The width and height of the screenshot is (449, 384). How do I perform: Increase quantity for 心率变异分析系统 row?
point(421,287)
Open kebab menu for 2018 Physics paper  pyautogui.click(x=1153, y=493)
==
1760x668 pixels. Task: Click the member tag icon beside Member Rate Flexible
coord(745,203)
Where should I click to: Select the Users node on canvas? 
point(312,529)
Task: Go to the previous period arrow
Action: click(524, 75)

» **Problem description**
Take the stretch of lines above from the one containing "The width and" through the one containing "Open kebab menu" and repeat it exactly, adding no other line.

» **Result of the task**
The width and height of the screenshot is (449, 384). How do I perform: Increase quantity for 心率变异分析系统 row?
point(421,287)
Open kebab menu for 2018 Physics paper  pyautogui.click(x=1153, y=493)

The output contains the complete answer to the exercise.